Dieser Ablauf verhindert den typischen Umweg über voreilige Handwerkerangebote oder bereits bestellte Bauteile. Ein Balkon ist kein Produkt von der Stange, sobald er an ein bestehendes Gebäude angeschlossen wird. Er ist ein genehmigungsrelevanter Eingriff in den Bestand.

Wer das früh akzeptiert, plant nicht vorsichtiger, sondern schneller. Denn die eigentliche Verzögerung entsteht fast nie durch die Genehmigung an sich, sondern durch falsche Annahmen am Anfang.

Diese Unterlagen benötigen Sie für den Bauantrag

Sobald feststeht, dass der Balkon genehmigt werden muss, beginnt die eigentliche Arbeit. Entscheidend ist nicht nur, welche Unterlagen eingereicht werden, sondern warum das Bauamt sie sehen will. Genau dort wird das Verfahren verständlich.

Für einen nachträglich angebauten Balkon verlangt das Bauamt typischerweise eine belastbare Unterlagenkette aus amtlichem Lageplan, Baubeschreibung, Bauzeichnungen mit Grundriss, Ansichten und Schnitt sowie einem Standsicherheits- oder Statiknachweis, wie VELUX den Anbaubalkon und die Antragsunterlagen beschreibt.

Der Lageplan ist die Antwort auf die Grundstücksfrage

Der amtliche Lageplan zeigt dem Bauamt, wo das Vorhaben auf dem Grundstück liegt. Das klingt banal, ist aber die Grundlage für die Prüfung von Grenzabständen, Einordnung im Grundstück und Bezug zu vorhandenen baulichen Anlagen.

Ohne Lageplan kann das Amt die einfachste Frage nicht sicher beantworten: Darf der Balkon an dieser Stelle überhaupt sitzen. Gerade deshalb sollte dieser Schritt nicht als Formalie behandelt werden.

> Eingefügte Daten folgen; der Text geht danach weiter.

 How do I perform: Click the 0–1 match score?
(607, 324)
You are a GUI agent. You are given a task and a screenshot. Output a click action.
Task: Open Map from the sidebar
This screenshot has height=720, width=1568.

Bauzeichnungen machen das Vorhaben prüfbar

Zeichnungen sind keine hübsche Darstellung. Sie übersetzen die Idee in eine prüffähige Form. Grundrisse zeigen den Bezug zum Bestand. Ansichten machen sichtbar, wie sich die Fassade verändert. Ein Schnitt erklärt, wie tief, hoch und konstruktiv eingebunden der Balkon ist.

Praktisch wichtig ist, dass Zeichnungen konsistent sein müssen. Wenn Ansicht, Schnitt und Grundriss nicht zusammenpassen, entsteht beim Amt sofort Rückfragebedarf.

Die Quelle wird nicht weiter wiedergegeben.